Considerations

Engagement Considerations – Acts & Guidance

The following provides background to some key acts and guidance, this is not a definitive list and subject to intepretation through case law and further legal guidance.

Best Value

Best Value aims to achieve continuous improvement in the way local authority functions are carried out.

“Under the Duty of Best Value authorities should consider overall value, including economic, environmental and social value, when reviewing service provision.
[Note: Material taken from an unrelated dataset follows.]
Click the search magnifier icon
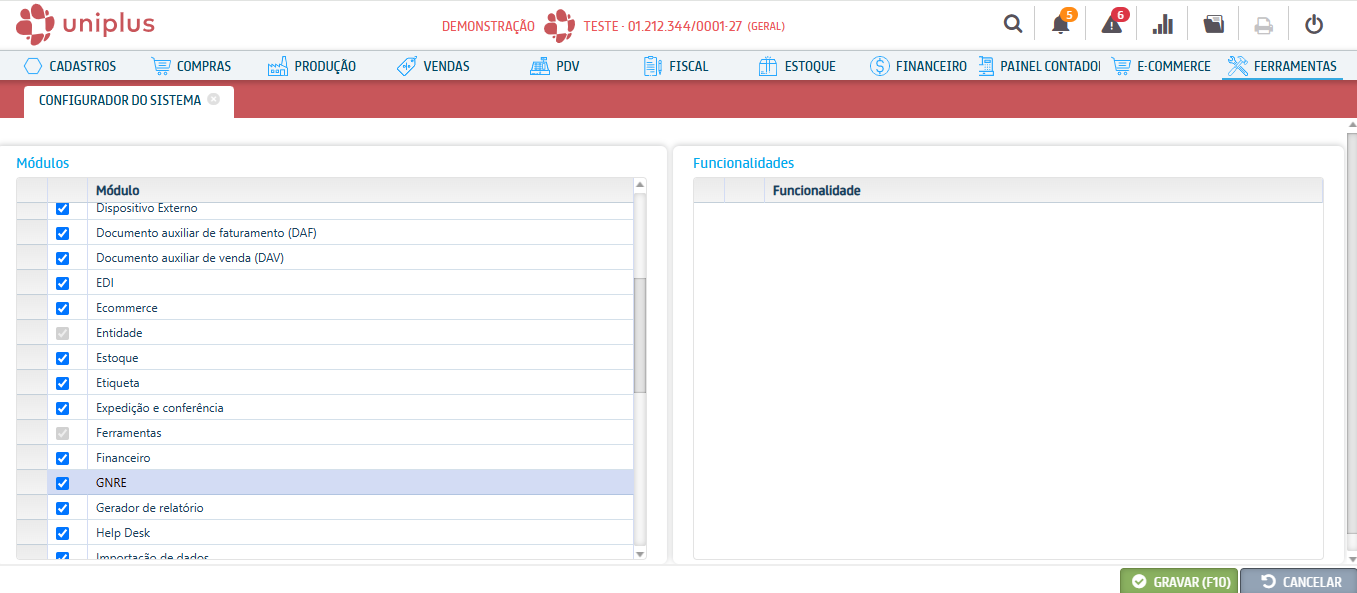The width and height of the screenshot is (1357, 593). point(1013,25)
As a concept, social value is about seeking to maximise the additional benefit that can be created by procuring or commissioning goods and services, above and beyond the benefit of merely the goods and services themselves.”
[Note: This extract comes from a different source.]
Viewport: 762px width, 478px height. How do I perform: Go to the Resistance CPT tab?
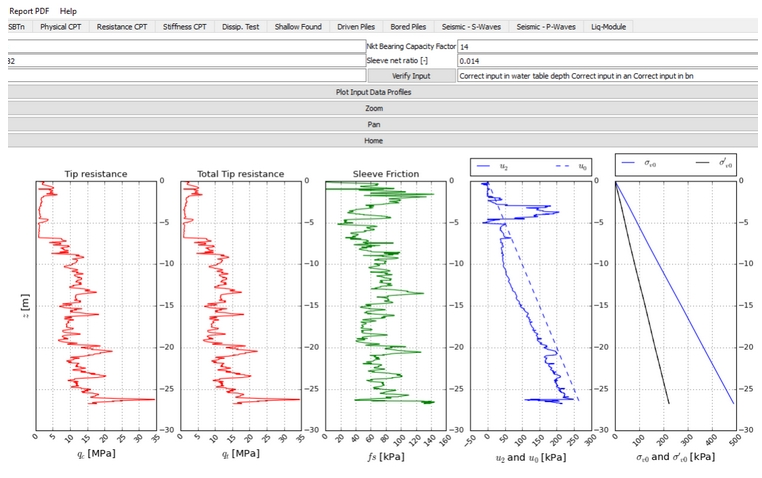[124, 27]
When considering Best Value authorities are under a non-optional ‘Duty to Consult’ representatives of local people, council tax payers, those who use or are likely to use a service, who have an interest, voluntary and community organisations, and local businesses.

Best Value Guidance

Local Government Act 1999 

 

Caldicott Principles

The Caldicott Principles govern the use of information on service users to ensure the minimum amount of identifiable personal information is exchanged, and only when necessary. The six principles are:

• Justify the purpose for needing the information.
• Do not use person identifiable information unless it is absolutely necessary.
• Use the minimum amount necessary of person identifiable information.
• Access to person identifiable information should be on a strict need to know basis.
• Everyone should be aware of their responsibilities.
• Everyone should understand and comply with the law.

Caldicott Principles

 

Data Protection Act

The Data Protection Act 1998 protects information about living identifiable individuals. It provides a framework which balances the legitimate needs of organisations to collect and use personal data against the right of individuals to respect the privacy of their personal details.
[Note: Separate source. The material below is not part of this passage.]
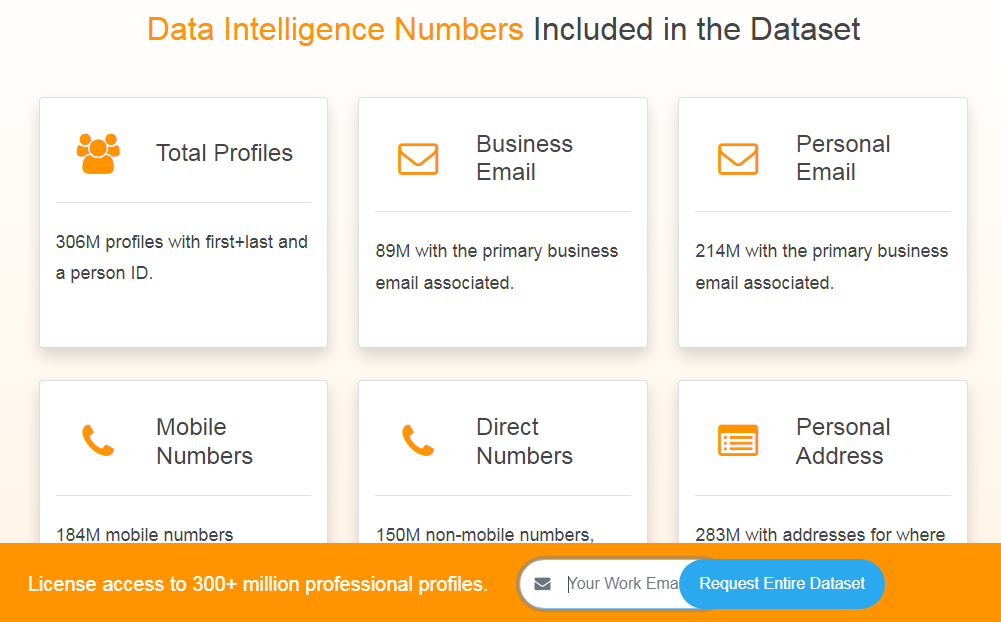The height and width of the screenshot is (622, 1001).
Task: Click the Direct Numbers phone icon
Action: coord(418,441)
If you are collecting personal details for the first time, would like to use the information for a different purpose, or would like to share personal data contact the Information Governance Team. If you are thinking of sharing personal details within Devon County Council or with any of our partners, you should consult the Knowing When to Share web pages for further guidance.

Data Protection Act

 

Equality Act

The Equality Duty requires public bodies to consider how the decisions that they make, and the services they deliver, affect people who share different protected characteristics. The Act makes it illegal to discriminate against anyone with a protected characteristic in many areas, for example, in providing services. To fulfil this will involve engagement.

Equality Act 2010

 

Freedom of Information

The Freedom of Information Act 2000 gives a general right of access by the public to recorded Devon County Council information held by the Council. Any person who makes a written request for Devon County Council information, must be told whether or not we hold the information, and have this supplied to them within 20 working days, subject to the application of any of the exemptions from disclosure under the act (e.g. already, or about to be, published).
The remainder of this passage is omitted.